Document encryption is a feature provided with Sterling B2B Integrator that allows for the configuration of an additional layer of security beyond the traditional file and database permissions.

If you have integrated Sterling File Gateway with Sterling B2B Integrator, it uses the same document encryption feature for protecting data at rest. Sterling File Gateway is an application for securely transferring files between partners using different protocols, file naming conventions, and file formats.

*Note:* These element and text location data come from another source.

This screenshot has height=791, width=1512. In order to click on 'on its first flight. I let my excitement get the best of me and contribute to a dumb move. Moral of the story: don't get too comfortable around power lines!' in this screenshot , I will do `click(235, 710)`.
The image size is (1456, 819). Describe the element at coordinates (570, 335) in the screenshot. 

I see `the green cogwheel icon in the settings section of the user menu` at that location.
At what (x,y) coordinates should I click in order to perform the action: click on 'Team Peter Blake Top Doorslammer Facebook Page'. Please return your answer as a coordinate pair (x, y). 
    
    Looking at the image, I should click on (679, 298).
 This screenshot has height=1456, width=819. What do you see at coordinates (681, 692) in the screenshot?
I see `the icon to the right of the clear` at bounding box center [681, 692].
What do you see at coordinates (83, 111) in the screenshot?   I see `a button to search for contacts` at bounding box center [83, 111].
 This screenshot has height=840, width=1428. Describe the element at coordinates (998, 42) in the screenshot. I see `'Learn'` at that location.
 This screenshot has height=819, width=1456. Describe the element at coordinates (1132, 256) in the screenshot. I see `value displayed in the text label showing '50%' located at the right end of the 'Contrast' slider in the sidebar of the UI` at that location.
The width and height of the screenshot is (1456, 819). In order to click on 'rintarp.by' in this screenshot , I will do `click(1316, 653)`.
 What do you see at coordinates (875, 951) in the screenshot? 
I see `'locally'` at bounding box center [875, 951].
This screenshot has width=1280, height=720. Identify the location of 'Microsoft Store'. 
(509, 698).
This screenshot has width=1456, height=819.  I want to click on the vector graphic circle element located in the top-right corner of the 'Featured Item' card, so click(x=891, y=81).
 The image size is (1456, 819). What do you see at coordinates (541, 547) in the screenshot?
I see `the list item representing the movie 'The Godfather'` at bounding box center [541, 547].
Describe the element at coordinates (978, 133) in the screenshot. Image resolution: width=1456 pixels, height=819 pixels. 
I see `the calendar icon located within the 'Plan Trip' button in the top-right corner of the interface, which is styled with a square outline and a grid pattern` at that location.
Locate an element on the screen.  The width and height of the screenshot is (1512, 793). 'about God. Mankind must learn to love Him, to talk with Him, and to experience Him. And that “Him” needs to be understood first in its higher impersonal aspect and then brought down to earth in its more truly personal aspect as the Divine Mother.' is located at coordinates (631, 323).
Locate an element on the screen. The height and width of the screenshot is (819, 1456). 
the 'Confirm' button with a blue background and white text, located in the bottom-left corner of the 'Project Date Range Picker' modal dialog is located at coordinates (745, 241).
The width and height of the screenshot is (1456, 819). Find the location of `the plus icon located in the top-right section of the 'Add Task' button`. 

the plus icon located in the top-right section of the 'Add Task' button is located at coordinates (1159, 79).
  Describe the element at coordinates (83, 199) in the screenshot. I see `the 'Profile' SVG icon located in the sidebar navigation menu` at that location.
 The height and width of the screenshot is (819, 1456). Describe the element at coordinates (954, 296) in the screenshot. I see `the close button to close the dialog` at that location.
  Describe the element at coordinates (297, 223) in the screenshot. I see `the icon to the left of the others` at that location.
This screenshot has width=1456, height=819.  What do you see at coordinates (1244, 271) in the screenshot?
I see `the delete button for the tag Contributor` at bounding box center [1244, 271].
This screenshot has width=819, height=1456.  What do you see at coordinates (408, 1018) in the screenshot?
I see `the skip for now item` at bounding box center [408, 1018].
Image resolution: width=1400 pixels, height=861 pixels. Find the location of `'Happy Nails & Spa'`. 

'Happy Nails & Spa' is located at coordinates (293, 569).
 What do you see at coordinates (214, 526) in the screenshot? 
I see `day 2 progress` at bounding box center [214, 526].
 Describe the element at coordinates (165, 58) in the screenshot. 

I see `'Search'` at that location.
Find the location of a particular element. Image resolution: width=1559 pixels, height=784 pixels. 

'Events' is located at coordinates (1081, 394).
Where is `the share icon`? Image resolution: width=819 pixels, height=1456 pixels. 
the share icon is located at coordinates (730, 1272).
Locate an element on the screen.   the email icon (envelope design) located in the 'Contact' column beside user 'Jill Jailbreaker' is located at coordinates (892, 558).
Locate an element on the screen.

The document encryption feature is intended to protect data at rest from snooping. The feature allows you to encrypt the payload data stored in the database and/or the file system. It is also designed to prevent someone outside the system from viewing the payload data by directly accessing the database or file system.

Important aspects of document encryption:

The default configuration at installation is no encryption. If you want to have your documents encrypted, you will need to turn on this feature.
You can turn this feature on at any time, but only documents received after encryption is turned on are encrypted.
Once you turn on this feature, encryption is for all payloads across the entire system.
Only the document payload data is encrypted, not the meta data.
The same encryption key is used to encrypt and decrypt.
The system uses a predefined certificate (doccrypto) to encrypt documents. You can create a different system certificate. If you do you must update the value of CERT_NAME in the customer_overrides.properties file.

While performance is impacted when encryption is enabled, each customer will see different performance impacts depending on hardware, the number and size of documents being processed, and the relative amount of processing time spent by a given server doing document persistence and retrieval against other activities.